Yes Christine, let’s get on with it, show us your support:
Presentation by Morgan Williams, Biochar Solutions.
https://www.youtube.com/watch?v=OGf7j8Pa0BY
Published on Jan 1, 2013
Biochar Solutions, The Virgin Earth Challenge, and The Need for Industrywide Collaboration to Reach A Giggaton. Sonoma, California. July 2012.
A brief overview of the Virgin Earth Challenge is provided along with a discussion on how the biochar industry could meaningfully contribute to the sequestration of carbon at a giggaton scale.
Video curtesy of The Sonoma Biochar Initiative.
The problems of climate change, ecosystem devastation and over population have been known and warned about since the 1970’s.
Nothing was done. It’s rather too late now.
So what happens when, for example, food and fresh water crises become critical to survival of entire nations?
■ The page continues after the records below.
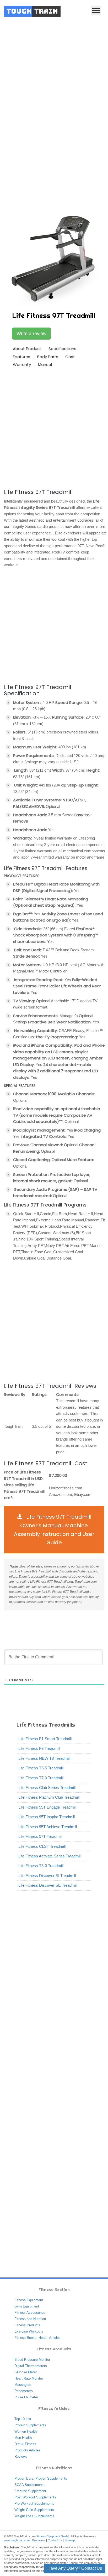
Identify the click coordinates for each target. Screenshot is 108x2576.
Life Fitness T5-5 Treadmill (40, 1768)
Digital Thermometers (30, 2366)
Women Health (25, 2431)
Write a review (31, 333)
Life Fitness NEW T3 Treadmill (44, 1758)
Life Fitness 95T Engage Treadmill (47, 1807)
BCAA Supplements (29, 2485)
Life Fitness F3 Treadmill (39, 1748)
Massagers (22, 2385)
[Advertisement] (54, 79)
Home (20, 157)
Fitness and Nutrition (30, 2319)
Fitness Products (27, 2325)
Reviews (20, 2456)
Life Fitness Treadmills (75, 157)
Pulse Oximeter (26, 2397)
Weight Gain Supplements (34, 2510)
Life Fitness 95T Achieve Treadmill (47, 1827)
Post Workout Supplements (35, 2497)
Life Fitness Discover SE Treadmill (47, 1885)
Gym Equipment (26, 2306)
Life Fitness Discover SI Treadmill (47, 1875)
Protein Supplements (30, 2425)
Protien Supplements (51, 2478)
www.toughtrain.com (17, 2540)
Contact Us (55, 2540)
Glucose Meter (25, 2372)
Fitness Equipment (28, 2300)
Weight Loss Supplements (34, 2516)
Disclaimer (38, 2540)
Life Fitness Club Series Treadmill (46, 1787)
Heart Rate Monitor (28, 2378)
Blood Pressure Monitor (32, 2360)
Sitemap (69, 2540)
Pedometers (23, 2391)
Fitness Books (25, 2338)
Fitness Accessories (29, 2313)
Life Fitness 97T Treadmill (40, 1836)
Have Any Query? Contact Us (74, 2568)
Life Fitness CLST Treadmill (42, 1846)
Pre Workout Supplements (34, 2503)
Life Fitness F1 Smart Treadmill (45, 1738)
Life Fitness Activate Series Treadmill (49, 1856)
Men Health (23, 2438)
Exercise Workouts (28, 2331)
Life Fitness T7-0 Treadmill (40, 1778)
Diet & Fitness (25, 2444)
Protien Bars (23, 2478)
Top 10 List (22, 2419)
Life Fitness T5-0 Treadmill (40, 1865)
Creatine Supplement (30, 2491)
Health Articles (50, 2338)
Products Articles (27, 2450)
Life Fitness (40, 157)
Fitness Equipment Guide (52, 2536)
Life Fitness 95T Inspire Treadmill (46, 1817)
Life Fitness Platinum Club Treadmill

What if many of these have very large military forces and nuclear weapons?
Unlikely scenario? Well there is a widespread claim that the “Arab spring” was initially triggered by relatively small rises in food prices. And where did that lead?
I unfortunately agree that Paul Gilding’s great disruption is awaiting us all, and not that far away either.
Late to this circle jerk. Heatwaves and other extreme weather events are not attributable to global warming according to Mainstream Climate Science ©
http://www.nature.com/news/extreme-weather-1.11428
Despite MODELS saying otherwise, maybe it’s cherry-picking, or outright something else.